> [Your task]
Reproduce verbatim the line containing "Given: Click the 5V or 12V or 24V value" and every line that follows it through the end of the entries below, omitting all pictures.
=== Exercise data ===
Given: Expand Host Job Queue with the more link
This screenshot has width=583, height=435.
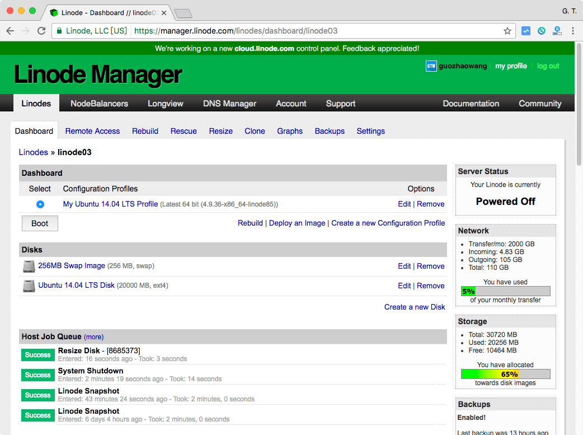Looking at the screenshot, I should click(93, 337).
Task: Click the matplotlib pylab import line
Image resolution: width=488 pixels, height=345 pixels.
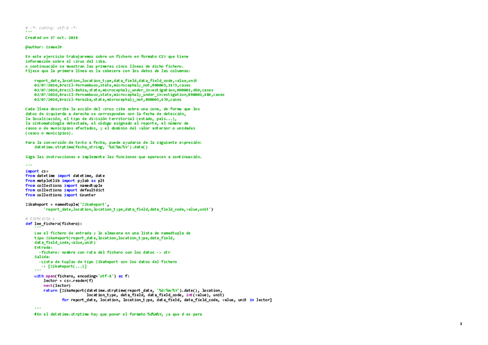Action: [x=64, y=181]
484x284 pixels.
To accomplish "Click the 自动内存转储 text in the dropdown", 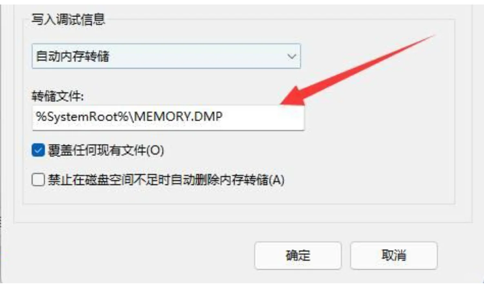I will [x=73, y=56].
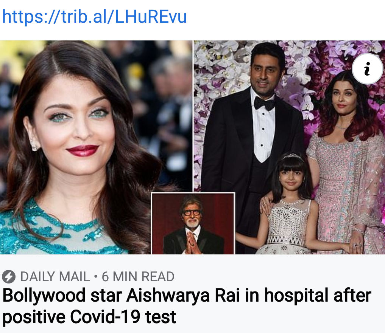Tap the black bow tie on tuxedo man
Viewport: 385px width, 333px height.
pos(264,104)
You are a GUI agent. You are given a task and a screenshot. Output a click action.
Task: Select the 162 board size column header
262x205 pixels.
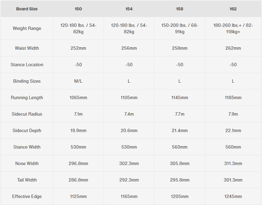coord(233,9)
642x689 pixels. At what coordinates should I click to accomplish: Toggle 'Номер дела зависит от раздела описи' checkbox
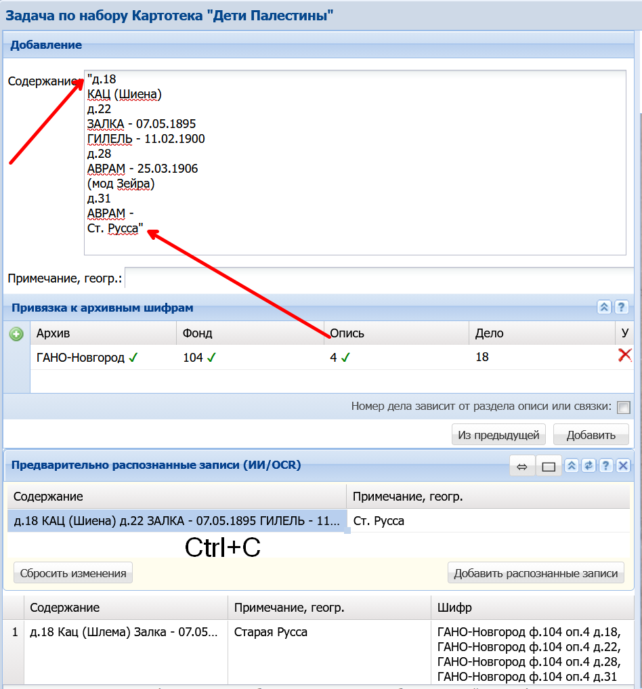623,407
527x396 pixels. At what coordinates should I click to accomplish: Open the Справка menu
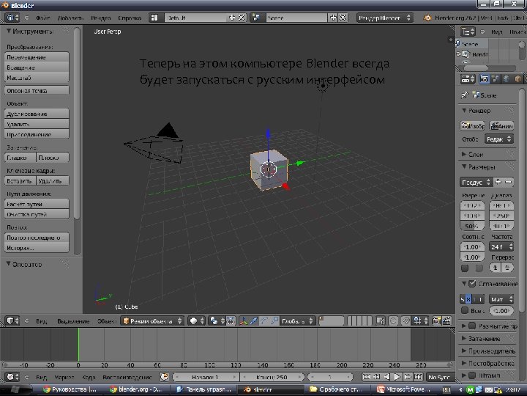[130, 17]
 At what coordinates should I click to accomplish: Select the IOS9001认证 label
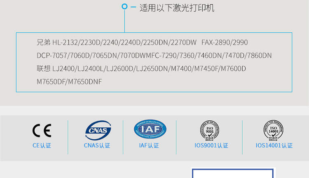tap(211, 145)
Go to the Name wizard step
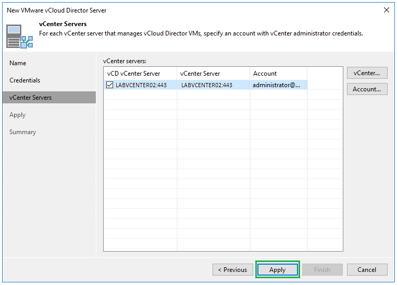Image resolution: width=397 pixels, height=285 pixels. [x=18, y=63]
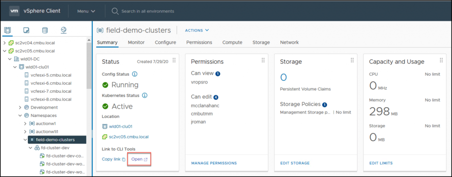Expand the Development tree node
The width and height of the screenshot is (452, 177).
20,107
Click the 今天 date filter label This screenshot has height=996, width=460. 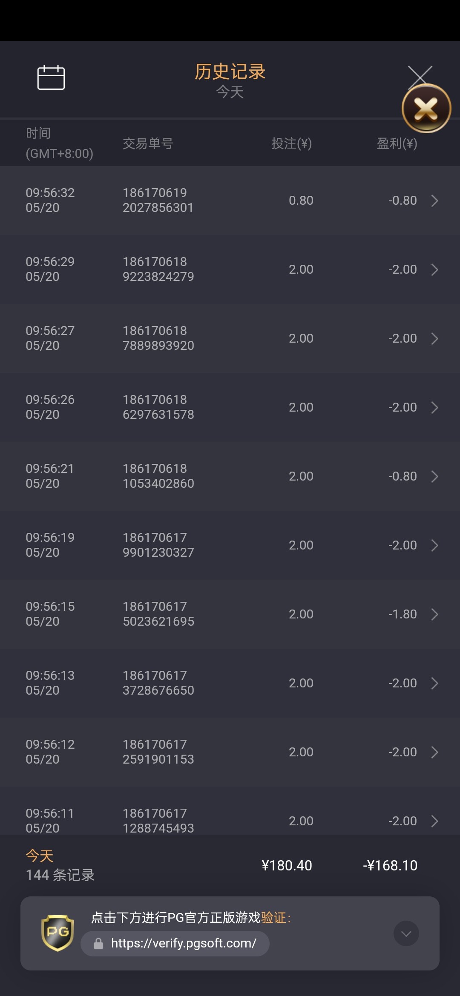230,92
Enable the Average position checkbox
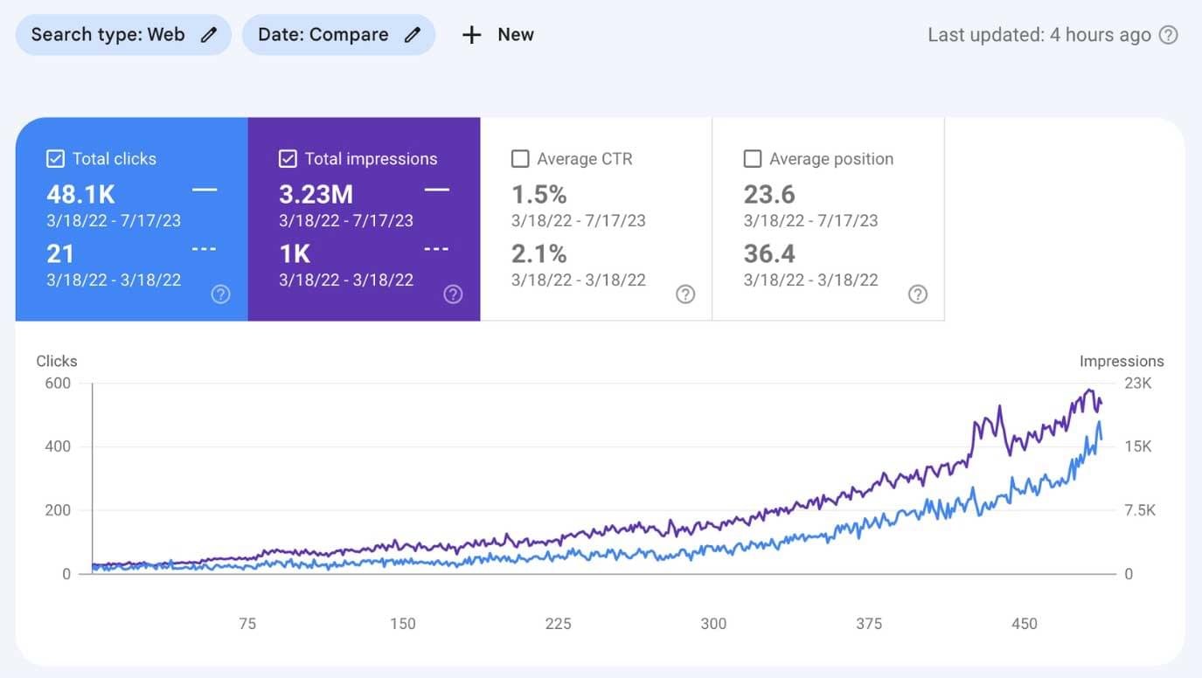This screenshot has height=678, width=1202. [752, 159]
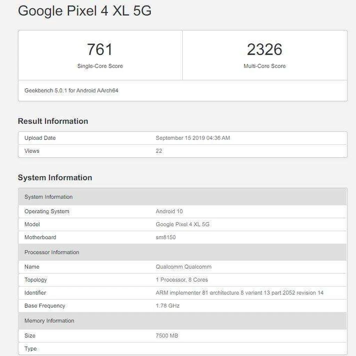Viewport: 356px width, 356px height.
Task: Click the Result Information heading
Action: tap(53, 121)
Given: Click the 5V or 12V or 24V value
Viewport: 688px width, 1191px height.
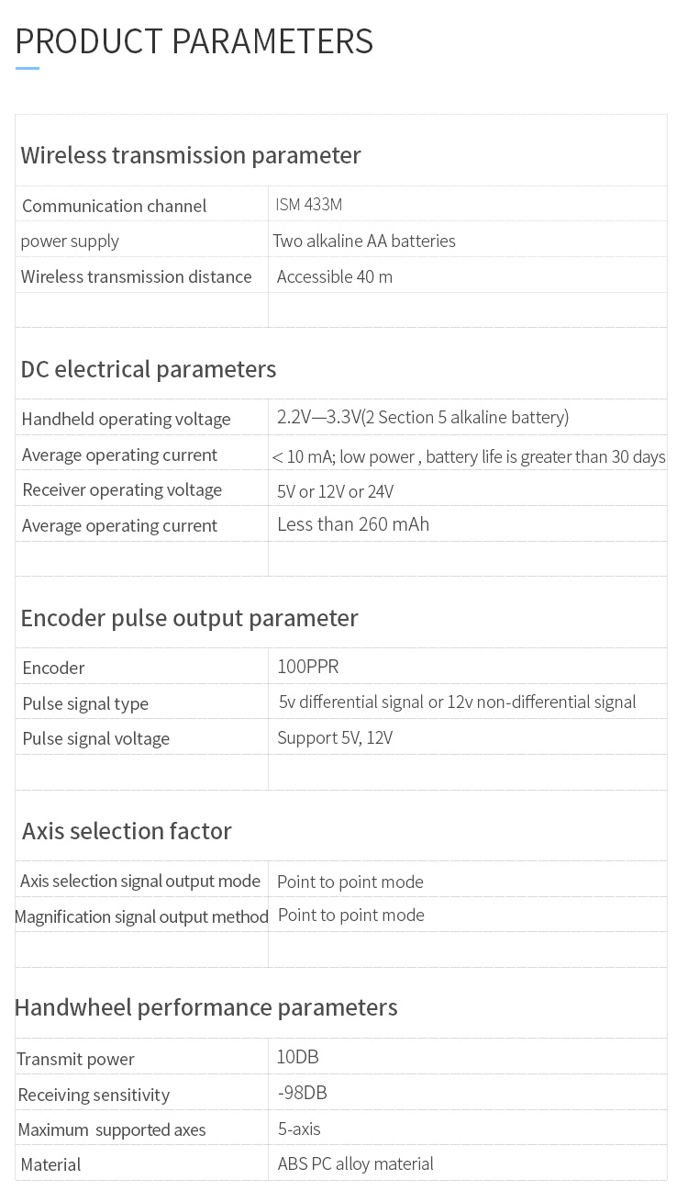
===
> [Exercise result]
Given: Click the 5V or 12V or 24V value
Viewport: 688px width, 1191px height.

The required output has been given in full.